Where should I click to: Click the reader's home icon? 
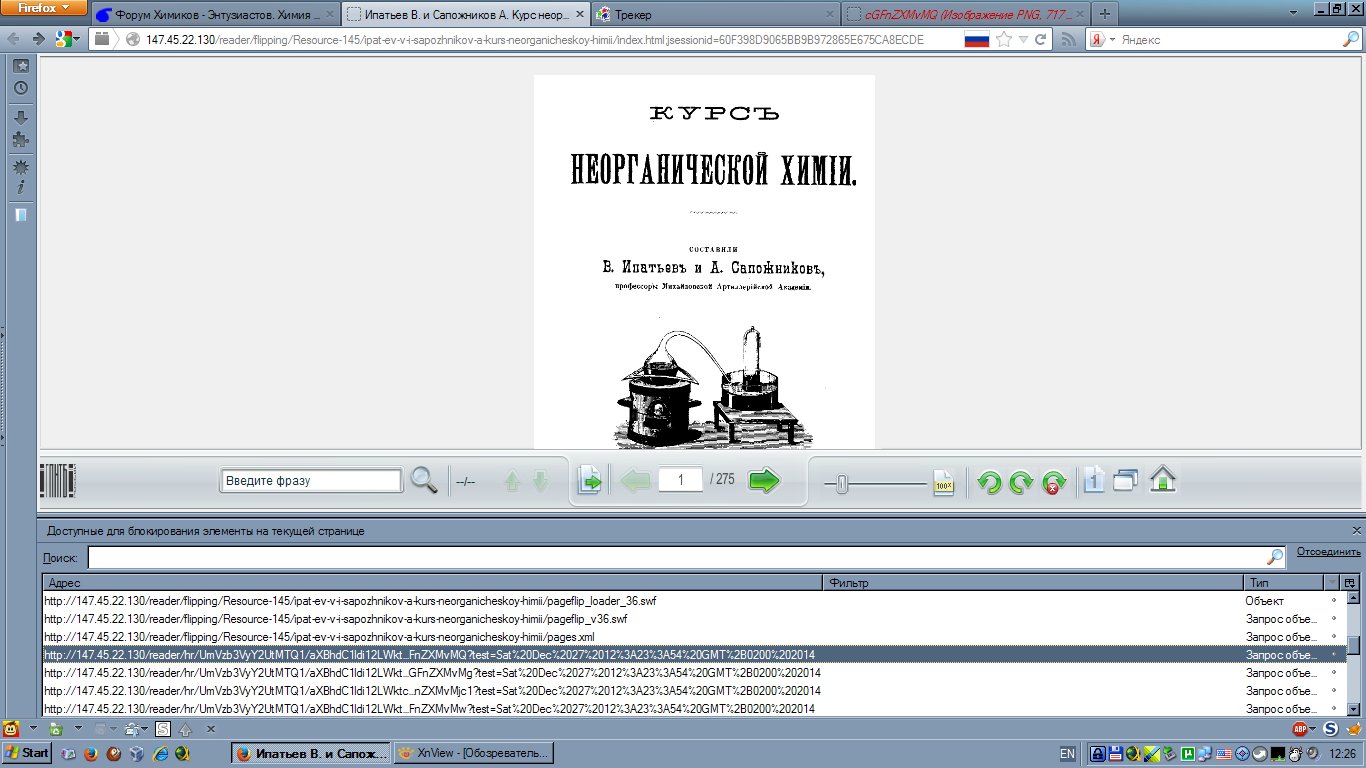click(x=1162, y=481)
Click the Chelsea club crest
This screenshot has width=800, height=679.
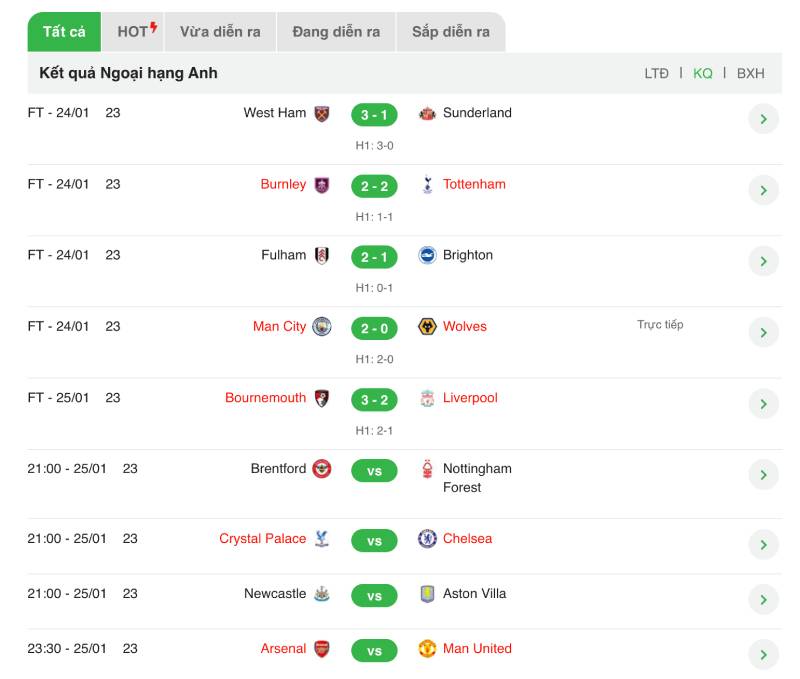coord(427,539)
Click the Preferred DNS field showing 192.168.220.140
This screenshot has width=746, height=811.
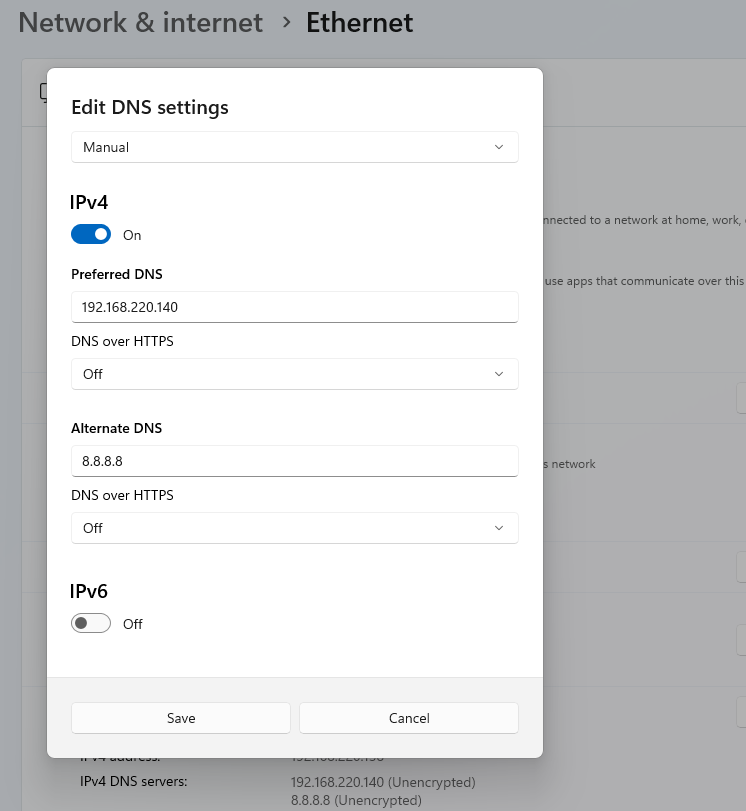pos(294,307)
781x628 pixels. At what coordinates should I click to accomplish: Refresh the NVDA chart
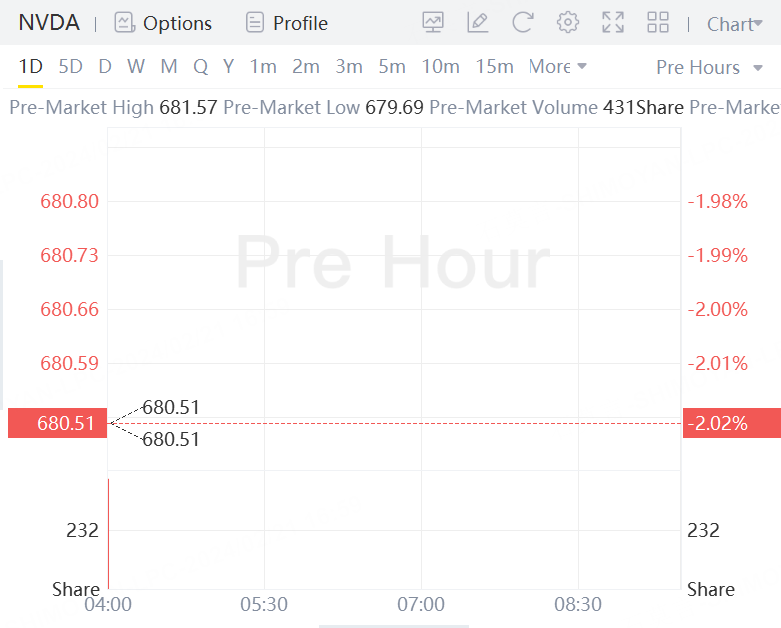[522, 23]
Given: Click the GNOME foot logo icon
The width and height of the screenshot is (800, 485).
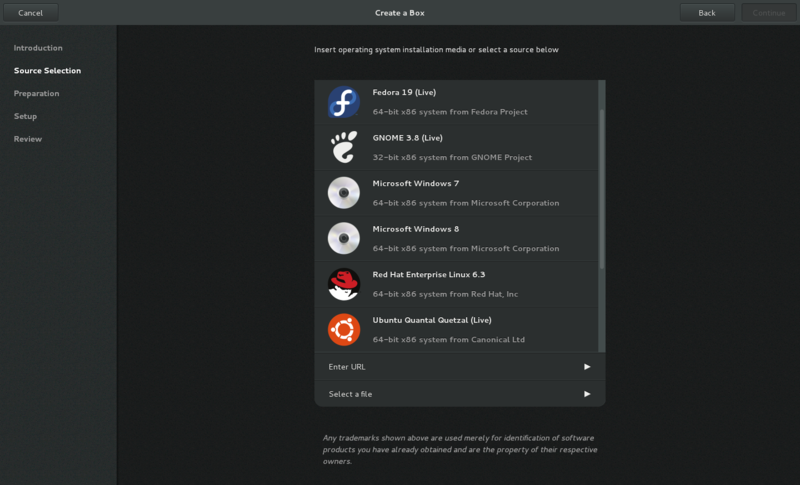Looking at the screenshot, I should (x=343, y=147).
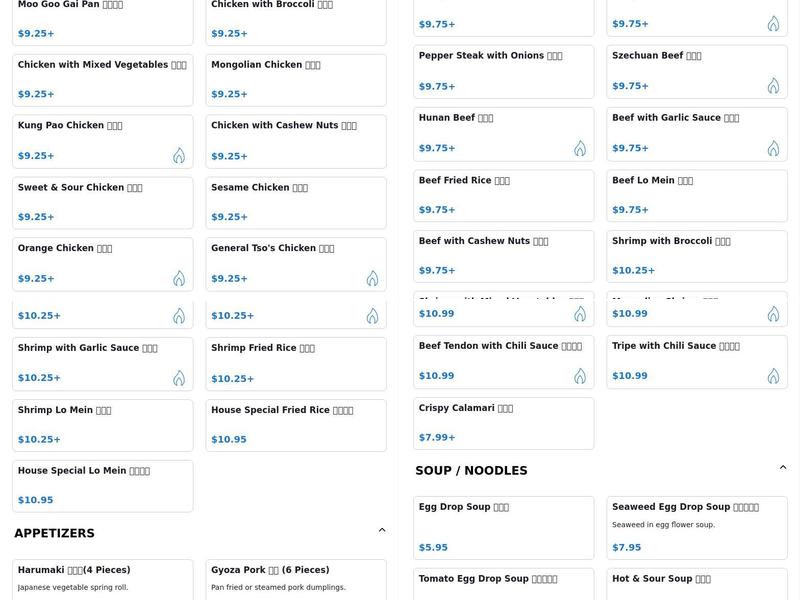Choose Egg Drop Soup
Screen dimensions: 800x600
(504, 528)
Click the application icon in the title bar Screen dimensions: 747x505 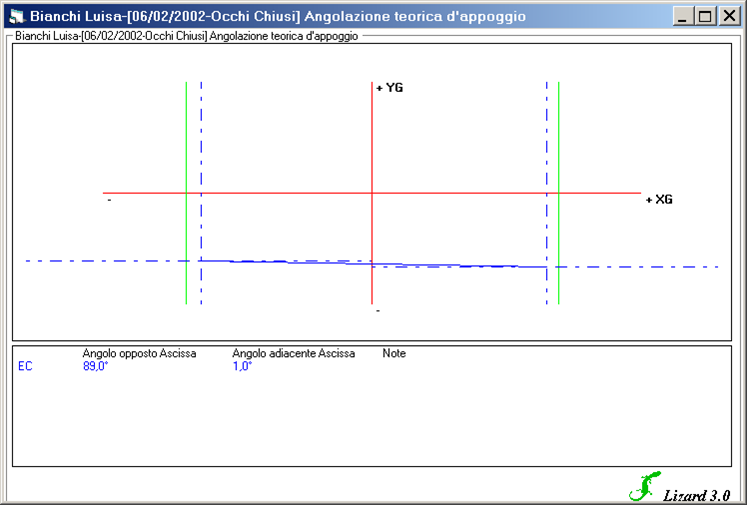(x=16, y=16)
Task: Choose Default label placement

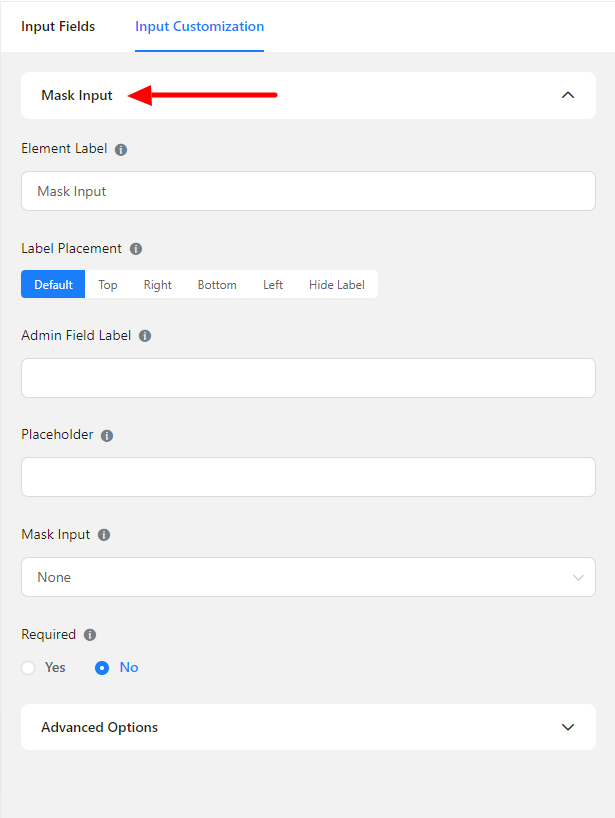Action: tap(53, 285)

========================

▶ [PROBLEM DESCRIPTION]: Only one part of the listing is wanted: the lines from the one containing "Click the Chelsea club crest" through the one containing "Given: Click the GNOME foot logo icon", both included. Please transcribe it exactly, leaving out the pictures.

▶ [ANSWER BOX]:
Click the Chelsea club crest
This screenshot has width=800, height=679.
coord(427,539)
Click the Preferred DNS field showing 192.168.220.140
This screenshot has width=746, height=811.
pos(294,307)
781x628 pixels. At what coordinates should I click to accomplish: Refresh the NVDA chart
[522, 23]
Given: Click the GNOME foot logo icon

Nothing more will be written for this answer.